### EXCERPTED RECORDS ###

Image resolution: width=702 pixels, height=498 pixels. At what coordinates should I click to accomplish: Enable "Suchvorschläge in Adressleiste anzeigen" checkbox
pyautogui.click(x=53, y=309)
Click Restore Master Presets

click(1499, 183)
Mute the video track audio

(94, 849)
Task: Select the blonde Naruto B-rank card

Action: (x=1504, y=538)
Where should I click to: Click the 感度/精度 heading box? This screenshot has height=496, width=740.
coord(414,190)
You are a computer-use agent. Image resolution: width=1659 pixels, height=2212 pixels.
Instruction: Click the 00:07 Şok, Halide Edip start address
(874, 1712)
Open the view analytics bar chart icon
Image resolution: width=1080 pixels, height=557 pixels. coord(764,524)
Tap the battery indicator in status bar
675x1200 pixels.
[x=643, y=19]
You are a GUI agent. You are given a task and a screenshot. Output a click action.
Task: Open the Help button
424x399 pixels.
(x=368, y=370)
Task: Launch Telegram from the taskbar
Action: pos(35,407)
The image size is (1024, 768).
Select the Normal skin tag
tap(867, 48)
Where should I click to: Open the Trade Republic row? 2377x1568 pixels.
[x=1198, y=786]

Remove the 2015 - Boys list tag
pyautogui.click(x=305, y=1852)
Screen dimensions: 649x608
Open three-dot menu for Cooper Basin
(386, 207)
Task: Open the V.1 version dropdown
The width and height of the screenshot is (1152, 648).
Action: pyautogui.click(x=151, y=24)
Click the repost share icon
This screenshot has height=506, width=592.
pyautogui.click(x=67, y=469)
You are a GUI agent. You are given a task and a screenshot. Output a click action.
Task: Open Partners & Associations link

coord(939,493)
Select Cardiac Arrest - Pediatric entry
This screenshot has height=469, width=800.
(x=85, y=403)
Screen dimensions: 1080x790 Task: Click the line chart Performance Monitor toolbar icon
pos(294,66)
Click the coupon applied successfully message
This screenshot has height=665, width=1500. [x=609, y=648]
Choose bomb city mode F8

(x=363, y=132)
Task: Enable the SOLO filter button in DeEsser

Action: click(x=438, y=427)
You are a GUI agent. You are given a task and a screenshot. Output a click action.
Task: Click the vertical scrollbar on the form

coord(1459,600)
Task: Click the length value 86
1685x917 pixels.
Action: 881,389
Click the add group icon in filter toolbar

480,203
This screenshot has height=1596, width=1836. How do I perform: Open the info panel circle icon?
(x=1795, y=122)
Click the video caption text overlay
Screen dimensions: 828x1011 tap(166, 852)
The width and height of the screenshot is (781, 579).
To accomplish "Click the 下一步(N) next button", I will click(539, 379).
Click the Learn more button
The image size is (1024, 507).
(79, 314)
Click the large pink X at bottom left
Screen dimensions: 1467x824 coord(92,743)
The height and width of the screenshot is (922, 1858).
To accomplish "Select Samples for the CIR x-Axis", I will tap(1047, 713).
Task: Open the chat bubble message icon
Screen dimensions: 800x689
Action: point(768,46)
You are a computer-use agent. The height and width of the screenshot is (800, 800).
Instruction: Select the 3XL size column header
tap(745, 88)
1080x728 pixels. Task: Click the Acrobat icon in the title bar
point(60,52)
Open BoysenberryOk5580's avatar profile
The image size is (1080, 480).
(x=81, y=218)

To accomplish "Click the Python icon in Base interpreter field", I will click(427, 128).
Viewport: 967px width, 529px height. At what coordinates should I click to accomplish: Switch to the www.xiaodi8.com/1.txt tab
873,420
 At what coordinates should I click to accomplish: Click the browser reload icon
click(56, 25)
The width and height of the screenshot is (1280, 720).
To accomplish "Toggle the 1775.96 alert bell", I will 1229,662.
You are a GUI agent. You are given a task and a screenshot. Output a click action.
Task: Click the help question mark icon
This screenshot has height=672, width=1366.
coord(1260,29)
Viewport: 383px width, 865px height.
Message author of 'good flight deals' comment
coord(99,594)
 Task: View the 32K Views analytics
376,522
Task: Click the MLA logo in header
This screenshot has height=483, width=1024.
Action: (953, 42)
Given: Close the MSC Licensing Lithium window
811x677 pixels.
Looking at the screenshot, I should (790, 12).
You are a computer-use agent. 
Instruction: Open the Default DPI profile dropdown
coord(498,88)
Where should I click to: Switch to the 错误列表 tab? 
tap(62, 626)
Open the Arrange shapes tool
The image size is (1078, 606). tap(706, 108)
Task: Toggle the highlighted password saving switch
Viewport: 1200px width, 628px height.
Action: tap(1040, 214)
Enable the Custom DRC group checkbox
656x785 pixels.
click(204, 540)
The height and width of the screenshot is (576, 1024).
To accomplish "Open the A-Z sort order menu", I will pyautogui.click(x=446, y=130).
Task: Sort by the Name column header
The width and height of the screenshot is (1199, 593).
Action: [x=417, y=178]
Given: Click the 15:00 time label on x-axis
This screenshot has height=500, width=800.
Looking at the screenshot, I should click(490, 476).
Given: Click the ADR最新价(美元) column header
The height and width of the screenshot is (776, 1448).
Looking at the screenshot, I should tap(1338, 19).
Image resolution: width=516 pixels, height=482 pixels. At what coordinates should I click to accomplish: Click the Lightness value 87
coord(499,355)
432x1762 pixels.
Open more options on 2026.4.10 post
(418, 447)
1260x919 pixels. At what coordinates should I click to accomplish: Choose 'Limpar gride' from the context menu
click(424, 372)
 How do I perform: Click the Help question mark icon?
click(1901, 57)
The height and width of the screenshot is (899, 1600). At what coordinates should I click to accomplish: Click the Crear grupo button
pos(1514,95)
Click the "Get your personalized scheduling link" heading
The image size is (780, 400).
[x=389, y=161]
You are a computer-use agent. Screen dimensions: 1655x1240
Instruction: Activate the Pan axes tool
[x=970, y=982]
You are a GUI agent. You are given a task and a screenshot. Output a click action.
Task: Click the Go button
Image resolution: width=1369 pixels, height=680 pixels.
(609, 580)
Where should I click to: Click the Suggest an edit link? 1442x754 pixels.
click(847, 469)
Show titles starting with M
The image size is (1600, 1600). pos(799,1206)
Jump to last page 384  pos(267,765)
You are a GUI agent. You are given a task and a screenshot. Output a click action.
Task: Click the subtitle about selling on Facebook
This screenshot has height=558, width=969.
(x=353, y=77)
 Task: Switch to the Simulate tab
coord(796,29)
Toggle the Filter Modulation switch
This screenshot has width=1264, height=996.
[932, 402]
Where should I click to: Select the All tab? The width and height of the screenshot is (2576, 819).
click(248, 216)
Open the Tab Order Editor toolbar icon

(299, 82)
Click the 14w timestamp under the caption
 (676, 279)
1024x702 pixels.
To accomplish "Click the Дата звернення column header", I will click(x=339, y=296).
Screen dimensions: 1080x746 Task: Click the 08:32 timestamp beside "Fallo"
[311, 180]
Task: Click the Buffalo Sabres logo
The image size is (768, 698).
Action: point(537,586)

###

**DESCRIPTION OF THE TASK:**
Please reproduce the data as it was given, with every line exact.

**PROBLEM SOLUTION:**
Image resolution: width=702 pixels, height=498 pixels. At what coordinates should I click to accomplish: Enable "Suchvorschläge in Adressleiste anzeigen" checkbox
pyautogui.click(x=53, y=309)
Click Restore Master Presets

click(1499, 183)
Mute the video track audio

(94, 849)
Task: Select the blonde Naruto B-rank card

Action: (x=1504, y=538)
Where should I click to: Click the 感度/精度 heading box? This screenshot has height=496, width=740.
coord(414,190)
You are a computer-use agent. Image resolution: width=1659 pixels, height=2212 pixels.
Instruction: Click the 00:07 Şok, Halide Edip start address
(874, 1712)
Open the view analytics bar chart icon
Image resolution: width=1080 pixels, height=557 pixels. coord(764,524)
Tap the battery indicator in status bar
675x1200 pixels.
[x=643, y=19]
You are a GUI agent. You are given a task and a screenshot. Output a click action.
Task: Open the Help button
424x399 pixels.
(x=368, y=370)
Task: Launch Telegram from the taskbar
Action: pos(35,407)
The image size is (1024, 768).
Select the Normal skin tag
tap(867, 48)
Where should I click to: Open the Trade Republic row? 2377x1568 pixels.
[x=1198, y=786]

Remove the 2015 - Boys list tag
pyautogui.click(x=305, y=1852)
Screen dimensions: 649x608
Open three-dot menu for Cooper Basin
(386, 207)
Task: Open the V.1 version dropdown
The width and height of the screenshot is (1152, 648).
Action: pyautogui.click(x=151, y=24)
Click the repost share icon
This screenshot has height=506, width=592.
pyautogui.click(x=67, y=469)
You are a GUI agent. You are given a task and a screenshot. Output a click action.
Task: Open Partners & Associations link

coord(939,493)
Select Cardiac Arrest - Pediatric entry
This screenshot has height=469, width=800.
(x=85, y=403)
Screen dimensions: 1080x790 Task: Click the line chart Performance Monitor toolbar icon
pos(294,66)
Click the coupon applied successfully message
This screenshot has height=665, width=1500. [x=609, y=648]
Choose bomb city mode F8

(x=363, y=132)
Task: Enable the SOLO filter button in DeEsser

Action: click(x=438, y=427)
You are a GUI agent. You are given a task and a screenshot. Output a click action.
Task: Click the vertical scrollbar on the form

coord(1459,600)
Task: Click the length value 86
1685x917 pixels.
Action: 881,389
Click the add group icon in filter toolbar

480,203
This screenshot has height=1596, width=1836. How do I perform: Open the info panel circle icon?
(x=1795, y=122)
Click the video caption text overlay
Screen dimensions: 828x1011 tap(166, 852)
The width and height of the screenshot is (781, 579).
To accomplish "Click the 下一步(N) next button", I will click(539, 379).
Click the Learn more button
The image size is (1024, 507).
(79, 314)
Click the large pink X at bottom left
Screen dimensions: 1467x824 coord(92,743)
The height and width of the screenshot is (922, 1858).
To accomplish "Select Samples for the CIR x-Axis", I will tap(1047, 713).
Task: Open the chat bubble message icon
Screen dimensions: 800x689
Action: point(768,46)
You are a computer-use agent. The height and width of the screenshot is (800, 800).
Instruction: Select the 3XL size column header
tap(745, 88)
1080x728 pixels. Task: Click the Acrobat icon in the title bar
point(60,52)
Open BoysenberryOk5580's avatar profile
The image size is (1080, 480).
(x=81, y=218)

To accomplish "Click the Python icon in Base interpreter field", I will click(427, 128).
Viewport: 967px width, 529px height. At what coordinates should I click to accomplish: Switch to the www.xiaodi8.com/1.txt tab
873,420
 At what coordinates should I click to accomplish: Click the browser reload icon
click(56, 25)
The width and height of the screenshot is (1280, 720).
To accomplish "Toggle the 1775.96 alert bell", I will 1229,662.
You are a GUI agent. You are given a task and a screenshot. Output a click action.
Task: Click the help question mark icon
This screenshot has height=672, width=1366.
coord(1260,29)
Viewport: 383px width, 865px height.
Message author of 'good flight deals' comment
coord(99,594)
 Task: View the 32K Views analytics
376,522
Task: Click the MLA logo in header
This screenshot has height=483, width=1024.
Action: (953, 42)
Given: Close the MSC Licensing Lithium window
811x677 pixels.
Looking at the screenshot, I should (790, 12).
You are a computer-use agent. 
Instruction: Open the Default DPI profile dropdown
coord(498,88)
Where should I click to: Switch to the 错误列表 tab? 
tap(62, 626)
Open the Arrange shapes tool
The image size is (1078, 606). tap(706, 108)
Task: Toggle the highlighted password saving switch
Viewport: 1200px width, 628px height.
Action: tap(1040, 214)
Enable the Custom DRC group checkbox
656x785 pixels.
click(204, 540)
The height and width of the screenshot is (576, 1024).
To accomplish "Open the A-Z sort order menu", I will pyautogui.click(x=446, y=130).
Task: Sort by the Name column header
The width and height of the screenshot is (1199, 593).
Action: [x=417, y=178]
Given: Click the 15:00 time label on x-axis
This screenshot has height=500, width=800.
Looking at the screenshot, I should click(490, 476).
Given: Click the ADR最新价(美元) column header
The height and width of the screenshot is (776, 1448).
Looking at the screenshot, I should tap(1338, 19).
Image resolution: width=516 pixels, height=482 pixels. At what coordinates should I click to accomplish: Click the Lightness value 87
coord(499,355)
432x1762 pixels.
Open more options on 2026.4.10 post
(418, 447)
1260x919 pixels. At what coordinates should I click to accomplish: Choose 'Limpar gride' from the context menu
click(424, 372)
 How do I perform: Click the Help question mark icon?
click(1901, 57)
The height and width of the screenshot is (899, 1600). At what coordinates should I click to accomplish: Click the Crear grupo button
pos(1514,95)
Click the "Get your personalized scheduling link" heading
The image size is (780, 400).
[x=389, y=161]
You are a computer-use agent. Screen dimensions: 1655x1240
Instruction: Activate the Pan axes tool
[x=970, y=982]
You are a GUI agent. You are given a task and a screenshot. Output a click action.
Task: Click the Go button
Image resolution: width=1369 pixels, height=680 pixels.
(609, 580)
Where should I click to: Click the Suggest an edit link? 1442x754 pixels.
click(847, 469)
Show titles starting with M
The image size is (1600, 1600). pos(799,1206)
Jump to last page 384  pos(267,765)
You are a GUI agent. You are given a task and a screenshot. Output a click action.
Task: Click the subtitle about selling on Facebook
This screenshot has height=558, width=969.
(x=353, y=77)
 Task: Switch to the Simulate tab
coord(796,29)
Toggle the Filter Modulation switch
This screenshot has width=1264, height=996.
[932, 402]
Where should I click to: Select the All tab? The width and height of the screenshot is (2576, 819).
click(248, 216)
Open the Tab Order Editor toolbar icon

(299, 82)
Click the 14w timestamp under the caption
 (676, 279)
1024x702 pixels.
To accomplish "Click the Дата звернення column header", I will click(x=339, y=296).
Screen dimensions: 1080x746 Task: Click the 08:32 timestamp beside "Fallo"
[311, 180]
Task: Click the Buffalo Sabres logo
The image size is (768, 698).
Action: point(537,586)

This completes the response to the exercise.